El tercer rasgo de la tradición benedictina en el que me detengo es el de la hospitalidad. En la Regla, San Benito le dedica un capítulo entero (cf. Capítulo LIII: La acogida de los huéspedes), que comienza con estas palabras: «Todos los huéspedes que vienen al monasterio deben ser recibidos como Cristo, pues un día dirá: «Fui huésped y me acogisteis» (Mt 25, 35)» (n. 1). Venit hospes, venit Christus. Y a continuación especifica algunas actitudes concretas que toda la comunidad debe adoptar hacia los huéspedes: «Salgan a su encuentro, mostrándole su amor de todas las maneras; […] recen juntos y luego entren en comunión con él, intercambiando la paz» (n. 3), es decir, que compartan con él lo que tienen de más valioso. Y luego Benedicto habla también de quiénes son los huéspedes «de consideración», diciendo: «Especialmente los pobres y los peregrinos han de ser recibidos con toda la consideración y cuidado posibles, porque precisamente en ellos se recibe a Cristo de un modo muy especial» (n. 15): los pobres y los peregrinos. Como oblatos, vuestro gran monasterio es el mundo, la ciudad, el lugar de trabajo, y allí estáis llamados a ser modelos de acogida en el respeto a los que llaman a vuestra puerta y en la preferencia por los pobres. Acoger es esto: la tentación es encerrarse, y hoy, en nuestra civilización, en nuestra cultura, incluso cristiana, una de las formas de encerrarse es la charla, que «ensucia» a los demás: «Me encierro porque éste es un desgraciado…». Por favor, como benedictinos, que vuestra lengua sea para alabar a Dios, no para parlotear de los demás. Si hacéis la reforma de vida de no chismorrear nunca sobre los demás, ¡habréis abierto la puerta a vuestra causa de canonización! Ponte manos a la obra. A veces, en cambio, parece que nuestra sociedad se asfixia lentamente en las bóvedas selladas del egoísmo, del individualismo y de la indiferencia, y el parloteo nos encierra…

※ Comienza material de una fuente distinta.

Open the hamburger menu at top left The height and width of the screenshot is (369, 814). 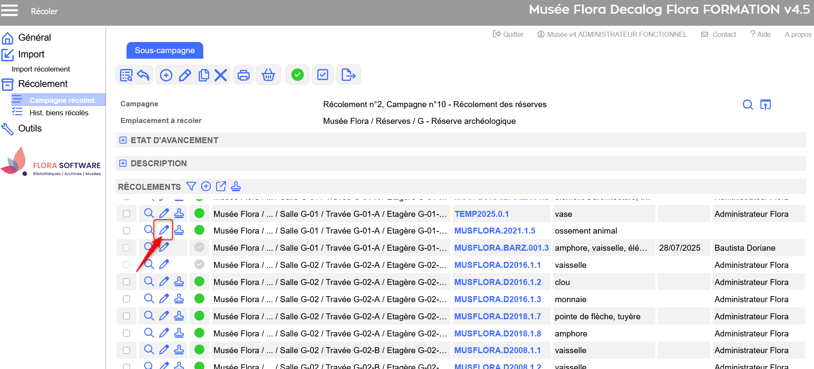(9, 10)
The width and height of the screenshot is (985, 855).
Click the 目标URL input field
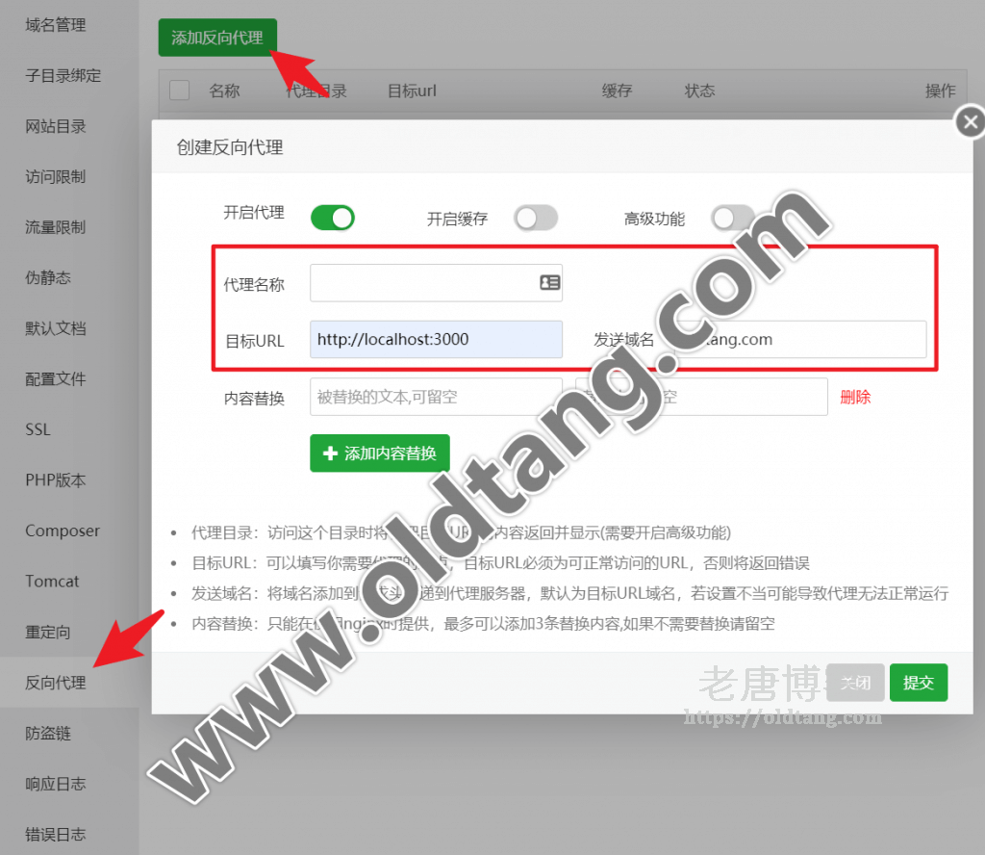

Queridos hermanos y hermanas, deseo bendecir al Señor con vosotros por la gran herencia de santidad y sabiduría de la que sois depositarios, y os invito a seguir ensanchando vuestros corazones y a entregarlos cada día al amor de Dios, sin dejar nunca de buscarlo, de testimoniarlo con pasión y de acogerlo en los más pobres con los que la vida os cruce. Os agradezco de corazón vuestra oblación y, por favor, no olvidéis rezar por mí. Gracias.